Jie JW Wu,Fatemeh H. Fard
2024-06-01
Abstract:Large language models (LLMs) have significantly improved their ability to perform tasks in the field of code generation. However, there is still a gap between LLMs being capable coders and being top-tier software engineers. Based on the observation that top-level software engineers often ask clarifying questions to reduce ambiguity in both requirements and coding solutions, we argue that the same should be applied to LLMs for code generation tasks. In this work, we conducted an empirical study on the benchmark and analysis of the communication skills of LLMs for code generation. We define communication skills of LLMs as ``being able to ask clarifying questions when the description of the code generation problem has issues''. We created a new benchmark, HumanEvalComm, by modifying problem descriptions according to three issues: inconsistency, ambiguity, incompleteness. We defined new evaluation metrics such as Communication Rate and Good Question Rate, and then experimented on HumanEvalComm with different Code LLMs, and a new LLM agent approach, Okanagan, to identify and ask questions in ambiguous parts from code and descriptions for further refining the generated code. Finally, we discussed evaluation results by comparing Code LLMs and Okanagan with our findings.
Software Engineering
What problem does this paper attempt to address?

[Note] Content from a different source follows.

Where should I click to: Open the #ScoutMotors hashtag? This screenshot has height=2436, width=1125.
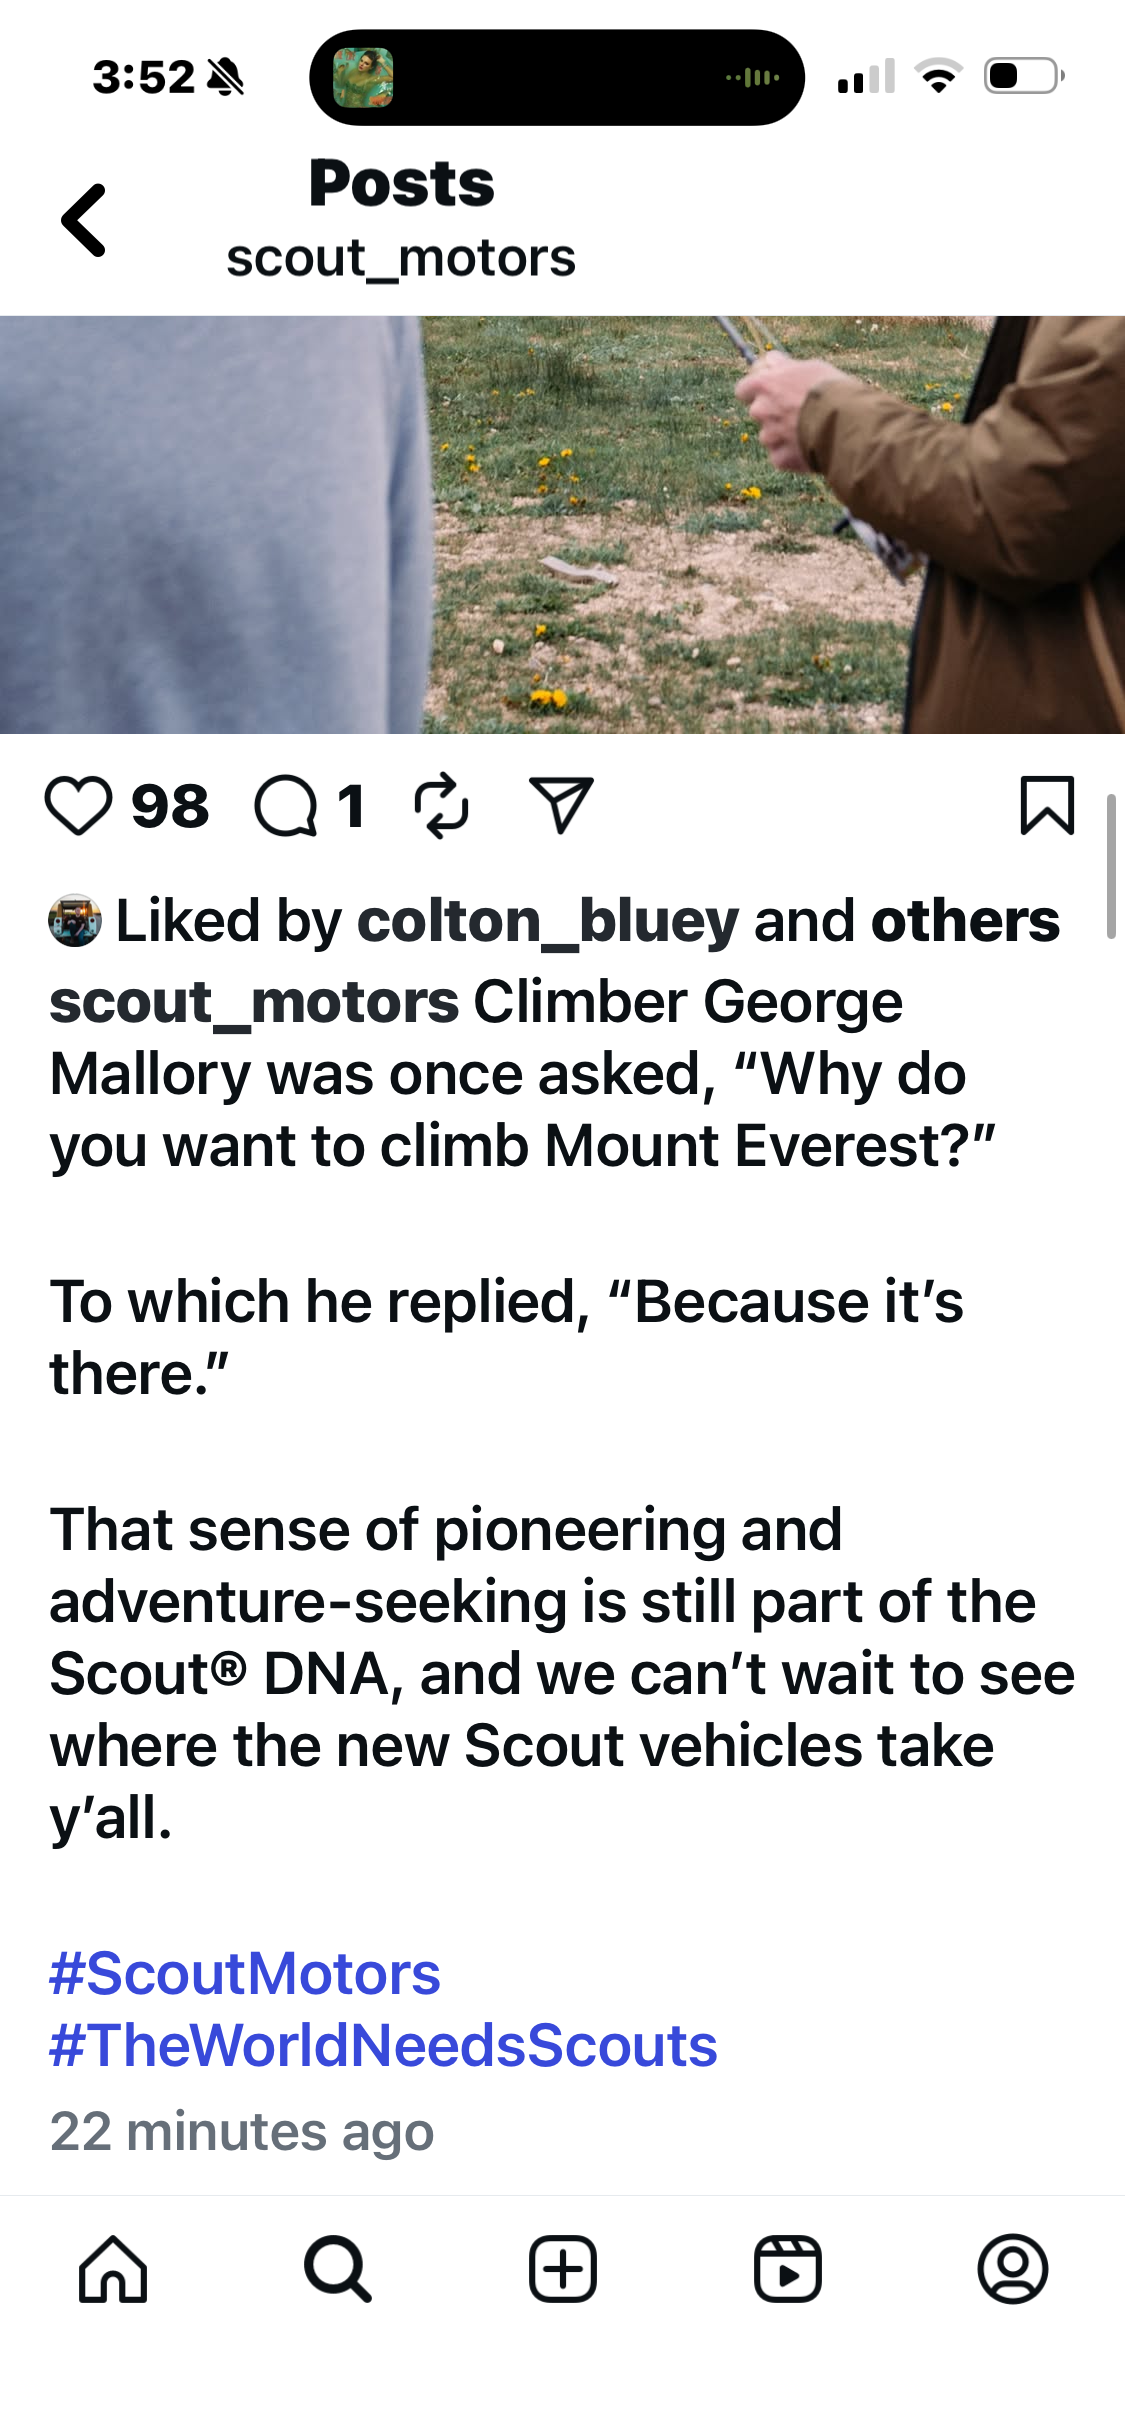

The problem that this paper attempts to solve is the insufficient communication ability of large - language models (LLMs) in code - generation tasks. Although LLMs have made remarkable progress in code generation, there is still a gap between them and top - level software engineers. Specifically, when the input problem descriptions are incomplete, inconsistent or ambiguous, LLMs usually do not ask clarifying questions to obtain more information but directly generate code, which may lead to low - quality or incorrect generated code. The paper explores this problem by defining the communication ability of LLMs as "being able to ask clarifying questions when there are problems with the problem description", and proposes a new benchmark test HumanEvalComm and an LLM - based agent Okanagan for evaluating and improving the communication ability of LLMs in code - generation tasks. ### Main contributions of the paper: 1. **Created a new benchmark test**: HumanEvalComm, which introduces ambiguity, inconsistency and incompleteness by manually modifying the original problem descriptions to evaluate the communication skills of LLMs. 2. **Proposed an LLM - based agent**: Okanagan, which has a multi - round structure and customized prompts and is able to ask clarifying questions in code - generation tasks, thereby improving the quality of code generation. 3. **Conducted the first systematic empirical study**: Evaluated the communication abilities of different LLMs and Okanagan on HumanEvalComm, and introduced two new evaluation metrics - Communication Rate and Good Question Rate - to effectively measure the communication skills of models. ### Main findings: - When the problem descriptions are manually modified to be ambiguous, inconsistent or incomplete, more than 60% of LLMs still directly generate code instead of asking questions. - Compared with the original LLMs, Okanagan significantly improves the communication rate and the good question rate by 59% and 5% respectively, thereby increasing the test pass rate and the Pass@1 metric by 25% and 15% respectively. ### Conclusion: By asking clarifying questions, LLMs can obtain necessary information more effectively and thus generate higher - quality code. Okanagan, as an LLM - based agent method, shows the potential in improving the communication ability of LLMs and provides a new direction for future code - generation tasks.